Commentary on 1 Corinthians 5:1-13
Khen LimImage source: randolphcofc.org
Although I could already cook my own meals by the time I was
in university, I knew very little about baking though. But sharing a flat with
another uni-mate opened my eyes to a wholly different experience altogether. I
remember observing my friend preparing to make bread in the old oven that the
flat came with.
I wanted to give her a hand so that I could learn along the
way. So I asked if I could mix in the yeast while she was kneading the dough.
Unfortunately she said no because yeast was so volatile particularly if too
much of it was used in the dough. Of course back then when I wasn’t a
Christian, I didn’t think much of the response. To many of us, it was as
insignificant and ‘harmless’ as a white lie was.

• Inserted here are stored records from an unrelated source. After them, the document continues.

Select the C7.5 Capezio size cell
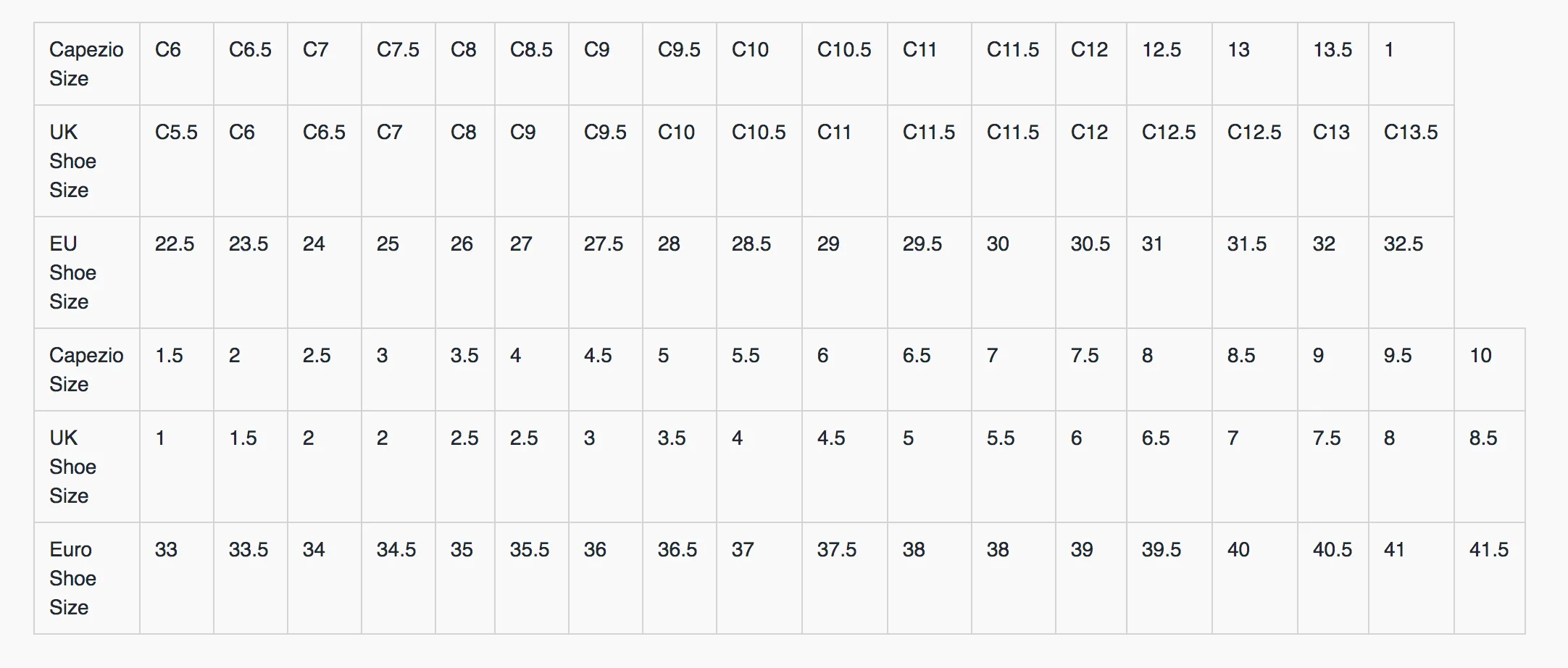 (x=398, y=64)
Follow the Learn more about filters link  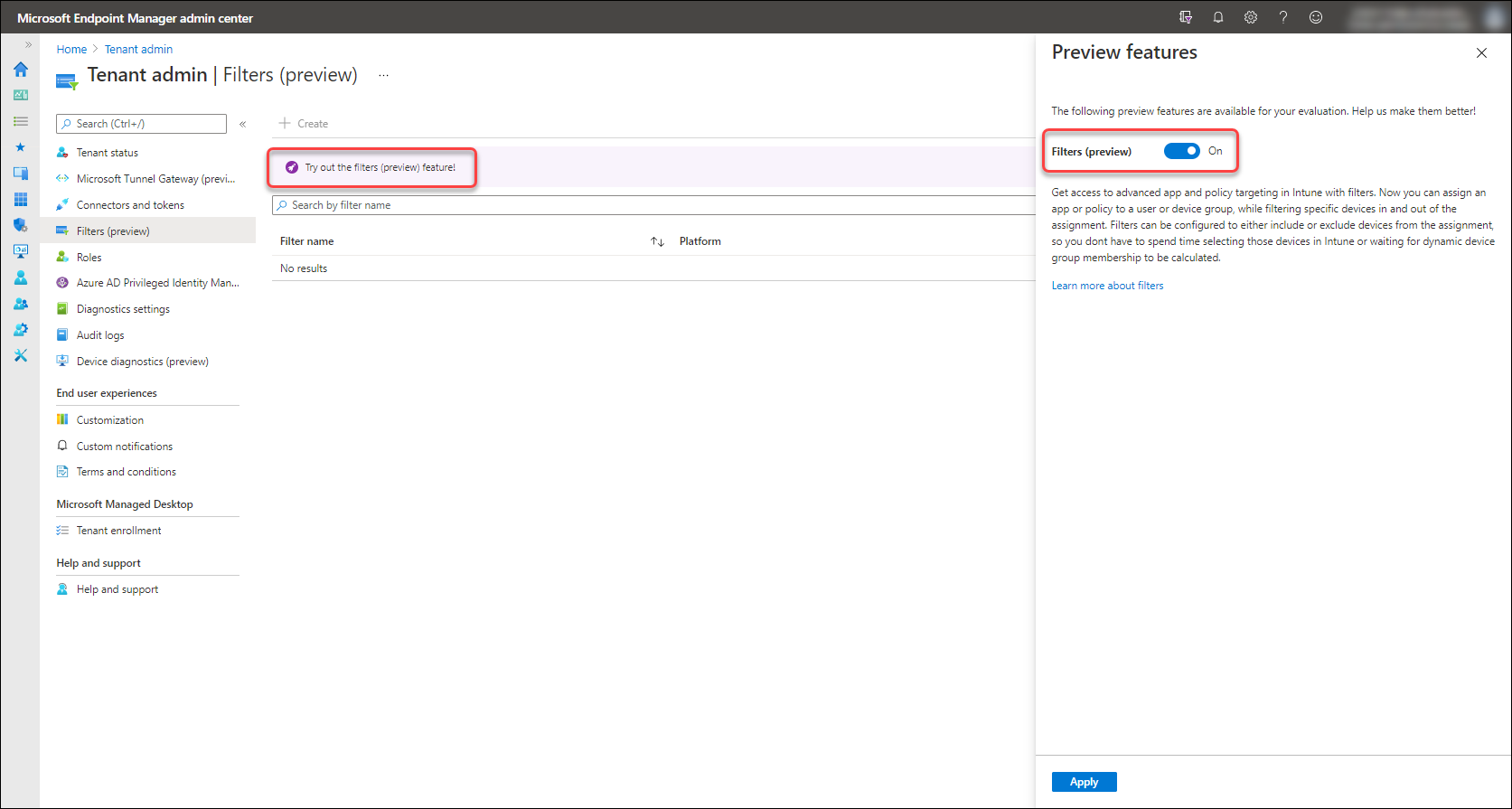pyautogui.click(x=1107, y=286)
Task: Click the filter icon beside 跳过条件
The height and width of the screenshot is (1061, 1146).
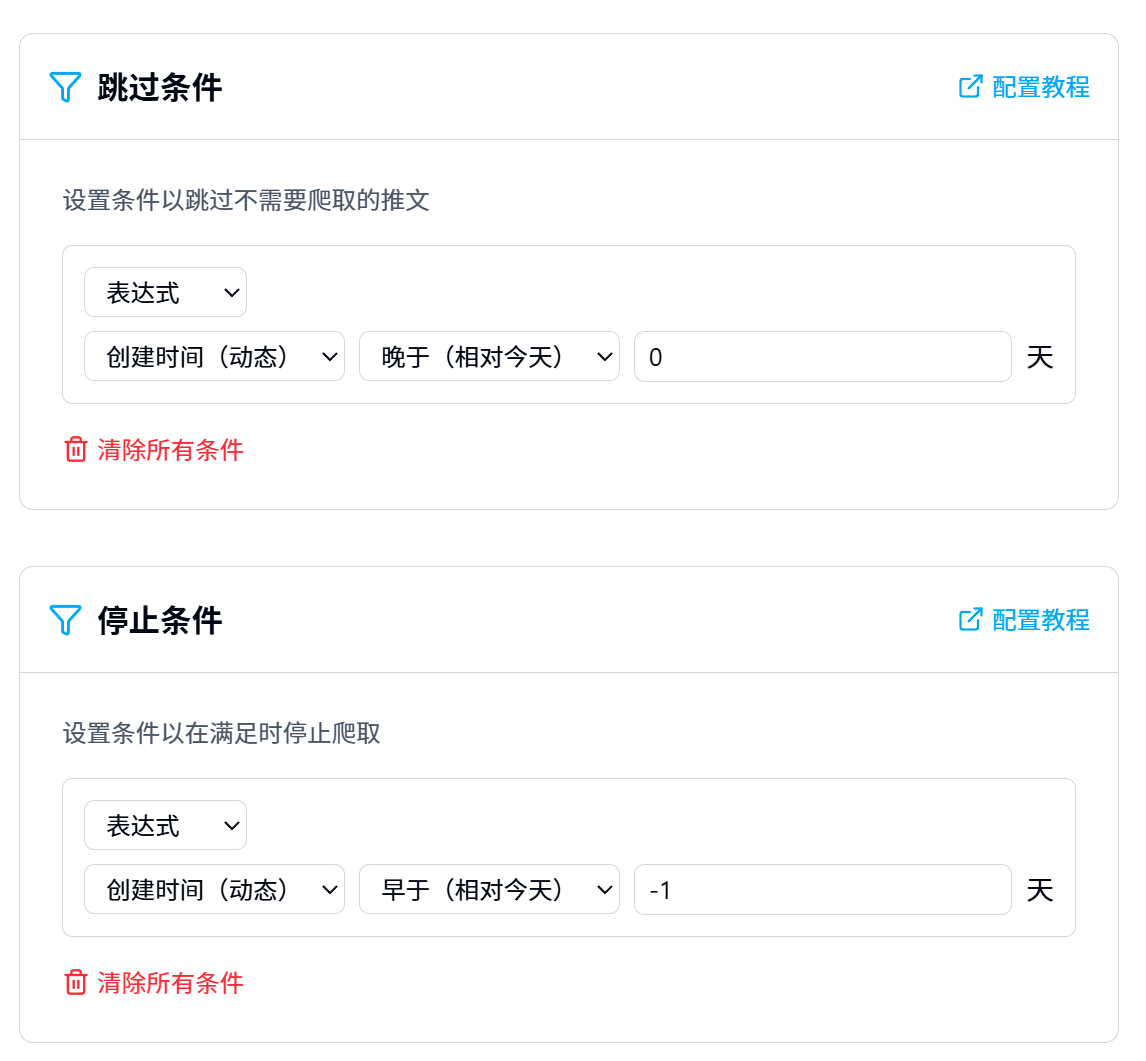Action: point(65,87)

When I received Pastor Simon’s proposed sermon entitled,
‘Leaving the Leaven Behind,’ I had come across that part of the Gospels where
Jesus cautioned His disciples to come away from the leaven of the Pharisees.
“Watch out!” Jesus warned.
“Beware of the yeast of the Pharisees and Sadducees”
(Mt 16:6).
Had I read that in my pre-Christian years, its meaning would have
been lost on me. Today I might not know all its details in a very instance but
every word of God is important enough to understand and if He wanted us to
really know what it is about, then it would be in the Bible (2 Tim 3:16).
Many of us already understand that in the teachings of the
Pharisees and Sadducees, we can reveal their hypocrisies and pride and perhaps,
more importantly, it is the Pharisees’ focus on knowledge over revelation that
ultimately led to their undoing. Their blatant disregard for God’s voice was
what led to Jesus’ harshest responses using words like ‘dead tombs’ or ‘brood
of vipers.’
These can be seen in the context that for people whom God had entrusted
with His very word, they failed shamefully in recognising the coming of the
Messiah. The Gospels indicate that neither the Pharisees nor the Sadducees had
the foggiest of idea what God had wanted for His people because they were more
absorbed in proving their worth with their vaunted grasp of the Old Testament.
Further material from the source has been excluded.